Young driver campaigns for special identification card

Grade 12 student, Alex Don, displays his suggested ID card for novice drivers in Ontario. (PESCOD_DONE)

Young novice drivers in Ontario may one day be forced to identify themselves while driving.

Alex Don, 18, has drafted a petition that asks the Ontario government to require young drivers to display a “P” sign (for provisional) on the rear of their vehicles. The identification tells other motorists that an inexperienced driver is at the wheel.

The idea began when Don visited friends and family in Australia. His Australian friend was looking for his “P” card and explained that if he didn’t have it, he wouldn’t be able to drive.

“After doing some research, I found out that young drivers are the most at risk drivers on the road and I thought this could be improved,” Don said.

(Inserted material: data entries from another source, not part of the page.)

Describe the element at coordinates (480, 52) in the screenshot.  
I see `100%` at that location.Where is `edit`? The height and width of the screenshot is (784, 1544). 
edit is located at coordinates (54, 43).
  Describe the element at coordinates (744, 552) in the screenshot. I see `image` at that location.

Campaigning for the “P” designation in Ontario started out as a way for Don to earn 40 hours of community service. His idea has gained the support of Oakville MPP Kevin Flynn, as well as the chief of police for Halton Region and Burlington City Council.

Don, a Grade 12 student at Assumption Catholic Secondary School in Burlington, Ont., first got involved in politics in 2007 when he was a page at the Ontario Legislature. It was there he met politicians and made personal connections to move his idea forward.

Fernando Costa, a youth counsellor at his school, is one of Don’s biggest supporters. Costa describes Don as having “Sidney Crosby or Wayne Gretzky” like work ethic, maturity and leadership.

“He sees life in a much more grown up way,” Costa said.

There is an emotional connection to Don’s purposed “P” sign program. He remembered that in 2008, while he was coaching a boy’s soccer team at Bishop Reding Secondary School in Milton, Ont., two senior boys on the team were killed in a car crash.

British Columbia has a similar program in place; according to the Insurance Corporation of British Columbia (ICBC) within the first three years of the “L” sign and “N” sign program, new driver accident rates went down 16 per cent.